About this task: Nothing but an exact repetition of the listing should be returned.

Data shown:

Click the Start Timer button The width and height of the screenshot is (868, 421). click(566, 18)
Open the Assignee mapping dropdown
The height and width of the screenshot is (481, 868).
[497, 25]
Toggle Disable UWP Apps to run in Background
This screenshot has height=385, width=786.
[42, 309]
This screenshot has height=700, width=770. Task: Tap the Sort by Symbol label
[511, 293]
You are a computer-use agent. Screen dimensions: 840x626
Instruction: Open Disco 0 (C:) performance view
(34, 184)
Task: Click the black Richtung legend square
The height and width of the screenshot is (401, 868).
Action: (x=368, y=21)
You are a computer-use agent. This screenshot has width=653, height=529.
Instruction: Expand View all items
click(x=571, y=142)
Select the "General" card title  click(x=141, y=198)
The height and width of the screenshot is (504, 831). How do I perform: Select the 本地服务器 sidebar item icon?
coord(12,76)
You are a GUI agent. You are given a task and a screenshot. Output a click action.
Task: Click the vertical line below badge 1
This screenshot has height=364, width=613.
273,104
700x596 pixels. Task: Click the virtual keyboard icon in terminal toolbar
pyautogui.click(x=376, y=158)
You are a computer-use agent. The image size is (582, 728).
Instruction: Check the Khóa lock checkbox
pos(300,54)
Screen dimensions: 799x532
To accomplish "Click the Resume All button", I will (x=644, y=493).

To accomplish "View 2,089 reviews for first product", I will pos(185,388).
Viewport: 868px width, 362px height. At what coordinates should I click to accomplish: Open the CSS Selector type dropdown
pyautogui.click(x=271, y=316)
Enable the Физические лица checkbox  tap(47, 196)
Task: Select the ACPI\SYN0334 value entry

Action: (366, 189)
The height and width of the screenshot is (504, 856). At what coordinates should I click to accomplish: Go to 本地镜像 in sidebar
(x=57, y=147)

Exercise output:
Click the Start Timer button The width and height of the screenshot is (868, 421). click(566, 18)
Open the Assignee mapping dropdown
The height and width of the screenshot is (481, 868).
[497, 25]
Toggle Disable UWP Apps to run in Background
This screenshot has height=385, width=786.
[42, 309]
This screenshot has height=700, width=770. Task: Tap the Sort by Symbol label
[511, 293]
You are a computer-use agent. Screen dimensions: 840x626
Instruction: Open Disco 0 (C:) performance view
(34, 184)
Task: Click the black Richtung legend square
The height and width of the screenshot is (401, 868).
Action: (x=368, y=21)
You are a computer-use agent. This screenshot has width=653, height=529.
Instruction: Expand View all items
click(x=571, y=142)
Select the "General" card title  click(x=141, y=198)
The height and width of the screenshot is (504, 831). How do I perform: Select the 本地服务器 sidebar item icon?
coord(12,76)
You are a GUI agent. You are given a task and a screenshot. Output a click action.
Task: Click the vertical line below badge 1
This screenshot has height=364, width=613.
273,104
700x596 pixels. Task: Click the virtual keyboard icon in terminal toolbar
pyautogui.click(x=376, y=158)
You are a computer-use agent. The image size is (582, 728).
Instruction: Check the Khóa lock checkbox
pos(300,54)
Screen dimensions: 799x532
To accomplish "Click the Resume All button", I will (x=644, y=493).

To accomplish "View 2,089 reviews for first product", I will pos(185,388).
Viewport: 868px width, 362px height. At what coordinates should I click to accomplish: Open the CSS Selector type dropdown
pyautogui.click(x=271, y=316)
Enable the Физические лица checkbox  tap(47, 196)
Task: Select the ACPI\SYN0334 value entry

Action: (366, 189)
The height and width of the screenshot is (504, 856). At what coordinates should I click to accomplish: Go to 本地镜像 in sidebar
(x=57, y=147)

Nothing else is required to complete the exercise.